▶ **Your assignment**
Wherever "Broadband" appears in a line of the listing, report that line.

▶ **Data provided**
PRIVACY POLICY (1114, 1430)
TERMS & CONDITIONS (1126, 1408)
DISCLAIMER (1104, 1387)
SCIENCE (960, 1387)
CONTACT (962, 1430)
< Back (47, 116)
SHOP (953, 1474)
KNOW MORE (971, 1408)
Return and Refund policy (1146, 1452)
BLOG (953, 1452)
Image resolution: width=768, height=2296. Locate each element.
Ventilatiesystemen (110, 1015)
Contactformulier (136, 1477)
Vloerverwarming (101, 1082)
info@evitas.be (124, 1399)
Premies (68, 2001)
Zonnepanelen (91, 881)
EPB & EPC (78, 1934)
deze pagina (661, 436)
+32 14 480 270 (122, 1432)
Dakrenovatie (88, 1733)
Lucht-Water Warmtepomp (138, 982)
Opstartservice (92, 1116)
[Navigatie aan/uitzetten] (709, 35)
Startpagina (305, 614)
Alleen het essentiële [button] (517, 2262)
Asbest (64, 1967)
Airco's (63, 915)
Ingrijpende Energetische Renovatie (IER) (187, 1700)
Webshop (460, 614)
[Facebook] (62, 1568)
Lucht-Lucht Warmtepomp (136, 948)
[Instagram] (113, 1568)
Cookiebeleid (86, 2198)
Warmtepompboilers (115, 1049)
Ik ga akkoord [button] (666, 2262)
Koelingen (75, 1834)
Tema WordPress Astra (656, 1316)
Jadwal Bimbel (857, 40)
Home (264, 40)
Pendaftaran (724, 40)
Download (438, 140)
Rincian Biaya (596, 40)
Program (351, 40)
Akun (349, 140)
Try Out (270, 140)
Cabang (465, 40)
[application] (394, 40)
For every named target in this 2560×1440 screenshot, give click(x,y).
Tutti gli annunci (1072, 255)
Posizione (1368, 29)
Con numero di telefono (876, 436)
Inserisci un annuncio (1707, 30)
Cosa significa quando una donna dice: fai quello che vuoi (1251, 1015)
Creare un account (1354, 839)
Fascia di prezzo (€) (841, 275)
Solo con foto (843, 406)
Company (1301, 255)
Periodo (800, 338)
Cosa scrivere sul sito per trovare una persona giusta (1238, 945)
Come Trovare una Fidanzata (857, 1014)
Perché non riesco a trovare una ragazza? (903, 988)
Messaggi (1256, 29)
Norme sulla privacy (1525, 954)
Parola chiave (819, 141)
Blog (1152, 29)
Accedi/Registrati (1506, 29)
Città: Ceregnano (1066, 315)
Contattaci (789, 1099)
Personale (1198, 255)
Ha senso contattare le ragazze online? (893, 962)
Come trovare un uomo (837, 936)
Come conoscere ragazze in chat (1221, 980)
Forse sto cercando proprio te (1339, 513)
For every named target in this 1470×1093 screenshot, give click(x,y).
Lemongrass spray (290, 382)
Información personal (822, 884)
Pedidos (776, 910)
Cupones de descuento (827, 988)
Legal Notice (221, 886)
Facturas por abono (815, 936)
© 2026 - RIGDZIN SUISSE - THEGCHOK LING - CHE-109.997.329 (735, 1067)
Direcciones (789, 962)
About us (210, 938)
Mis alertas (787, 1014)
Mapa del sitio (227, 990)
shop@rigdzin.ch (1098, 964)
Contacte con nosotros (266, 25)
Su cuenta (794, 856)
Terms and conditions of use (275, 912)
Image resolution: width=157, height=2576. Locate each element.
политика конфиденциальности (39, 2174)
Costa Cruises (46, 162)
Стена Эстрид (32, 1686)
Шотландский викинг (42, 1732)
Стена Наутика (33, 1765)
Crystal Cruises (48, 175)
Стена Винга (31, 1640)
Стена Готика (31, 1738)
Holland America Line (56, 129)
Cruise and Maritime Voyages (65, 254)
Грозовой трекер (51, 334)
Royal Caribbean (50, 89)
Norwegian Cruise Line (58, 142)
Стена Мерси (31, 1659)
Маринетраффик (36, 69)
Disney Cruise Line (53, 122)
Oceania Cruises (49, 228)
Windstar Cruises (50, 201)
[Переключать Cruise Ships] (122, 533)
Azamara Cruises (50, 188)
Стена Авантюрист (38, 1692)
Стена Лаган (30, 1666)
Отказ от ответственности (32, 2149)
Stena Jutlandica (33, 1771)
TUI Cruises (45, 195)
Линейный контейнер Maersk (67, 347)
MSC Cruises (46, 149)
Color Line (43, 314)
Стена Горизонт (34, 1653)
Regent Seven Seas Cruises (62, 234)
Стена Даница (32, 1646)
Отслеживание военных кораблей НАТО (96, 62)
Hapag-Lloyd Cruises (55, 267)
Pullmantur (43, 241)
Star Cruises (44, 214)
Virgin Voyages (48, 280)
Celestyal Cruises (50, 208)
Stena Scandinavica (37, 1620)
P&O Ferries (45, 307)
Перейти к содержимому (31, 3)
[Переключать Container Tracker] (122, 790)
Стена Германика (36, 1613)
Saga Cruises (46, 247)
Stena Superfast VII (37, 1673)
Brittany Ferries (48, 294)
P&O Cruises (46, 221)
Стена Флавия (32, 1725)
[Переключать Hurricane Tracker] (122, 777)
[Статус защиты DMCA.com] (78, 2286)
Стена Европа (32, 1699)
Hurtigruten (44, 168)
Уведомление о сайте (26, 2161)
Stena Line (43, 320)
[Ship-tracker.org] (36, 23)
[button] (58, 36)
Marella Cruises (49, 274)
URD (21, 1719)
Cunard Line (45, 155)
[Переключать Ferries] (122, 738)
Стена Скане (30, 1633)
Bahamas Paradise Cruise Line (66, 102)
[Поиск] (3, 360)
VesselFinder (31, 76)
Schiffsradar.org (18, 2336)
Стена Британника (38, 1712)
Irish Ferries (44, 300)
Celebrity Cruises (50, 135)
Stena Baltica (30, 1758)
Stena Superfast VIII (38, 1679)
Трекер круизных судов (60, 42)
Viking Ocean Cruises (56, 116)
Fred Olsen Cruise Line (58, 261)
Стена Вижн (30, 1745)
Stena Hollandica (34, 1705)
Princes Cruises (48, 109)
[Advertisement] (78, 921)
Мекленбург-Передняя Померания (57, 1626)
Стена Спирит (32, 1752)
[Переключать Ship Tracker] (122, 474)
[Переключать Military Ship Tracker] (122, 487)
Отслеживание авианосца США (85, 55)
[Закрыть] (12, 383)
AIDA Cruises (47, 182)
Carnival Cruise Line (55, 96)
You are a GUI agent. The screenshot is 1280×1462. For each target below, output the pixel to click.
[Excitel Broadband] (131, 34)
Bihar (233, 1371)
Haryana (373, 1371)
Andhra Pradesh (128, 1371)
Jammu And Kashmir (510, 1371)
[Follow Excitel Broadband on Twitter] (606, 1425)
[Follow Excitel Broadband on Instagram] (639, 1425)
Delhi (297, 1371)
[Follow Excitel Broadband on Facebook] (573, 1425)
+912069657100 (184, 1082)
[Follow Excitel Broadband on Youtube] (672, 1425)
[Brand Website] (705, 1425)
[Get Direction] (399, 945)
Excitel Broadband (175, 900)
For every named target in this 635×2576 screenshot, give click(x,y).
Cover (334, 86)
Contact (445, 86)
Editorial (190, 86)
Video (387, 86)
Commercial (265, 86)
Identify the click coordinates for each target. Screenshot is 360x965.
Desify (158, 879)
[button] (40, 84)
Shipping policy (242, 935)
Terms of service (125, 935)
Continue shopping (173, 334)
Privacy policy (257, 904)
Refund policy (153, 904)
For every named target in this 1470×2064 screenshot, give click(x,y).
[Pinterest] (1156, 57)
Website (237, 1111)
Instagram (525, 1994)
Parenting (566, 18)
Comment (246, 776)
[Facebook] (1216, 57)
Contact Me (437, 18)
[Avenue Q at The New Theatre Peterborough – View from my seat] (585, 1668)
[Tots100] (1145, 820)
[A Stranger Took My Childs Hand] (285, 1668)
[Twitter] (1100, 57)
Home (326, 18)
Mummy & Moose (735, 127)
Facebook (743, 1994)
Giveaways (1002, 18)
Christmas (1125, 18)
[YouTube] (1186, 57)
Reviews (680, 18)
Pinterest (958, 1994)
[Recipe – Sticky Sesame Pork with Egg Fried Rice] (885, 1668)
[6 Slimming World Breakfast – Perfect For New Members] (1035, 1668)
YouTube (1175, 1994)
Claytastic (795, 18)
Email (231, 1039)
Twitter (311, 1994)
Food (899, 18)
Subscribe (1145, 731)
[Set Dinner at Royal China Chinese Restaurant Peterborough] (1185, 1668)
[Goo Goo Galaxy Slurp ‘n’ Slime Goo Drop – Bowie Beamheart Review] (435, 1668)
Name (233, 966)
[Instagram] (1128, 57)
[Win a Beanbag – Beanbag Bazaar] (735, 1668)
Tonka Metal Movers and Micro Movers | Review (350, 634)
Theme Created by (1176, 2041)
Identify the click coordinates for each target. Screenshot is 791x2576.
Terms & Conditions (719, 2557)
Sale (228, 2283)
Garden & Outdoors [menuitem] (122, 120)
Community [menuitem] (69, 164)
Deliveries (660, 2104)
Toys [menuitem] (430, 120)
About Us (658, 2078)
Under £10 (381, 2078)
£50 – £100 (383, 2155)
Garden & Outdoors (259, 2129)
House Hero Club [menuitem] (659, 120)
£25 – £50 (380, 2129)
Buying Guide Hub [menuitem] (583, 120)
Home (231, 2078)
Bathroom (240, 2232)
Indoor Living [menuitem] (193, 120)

▶ **Response**
[Excitel Broadband] (131, 34)
[Follow Excitel Broadband on Twitter] (606, 1425)
[Follow Excitel Broadband on Instagram] (639, 1425)
[Follow Excitel Broadband on Facebook] (573, 1425)
[Follow Excitel Broadband on Youtube] (672, 1425)
Excitel Broadband (175, 900)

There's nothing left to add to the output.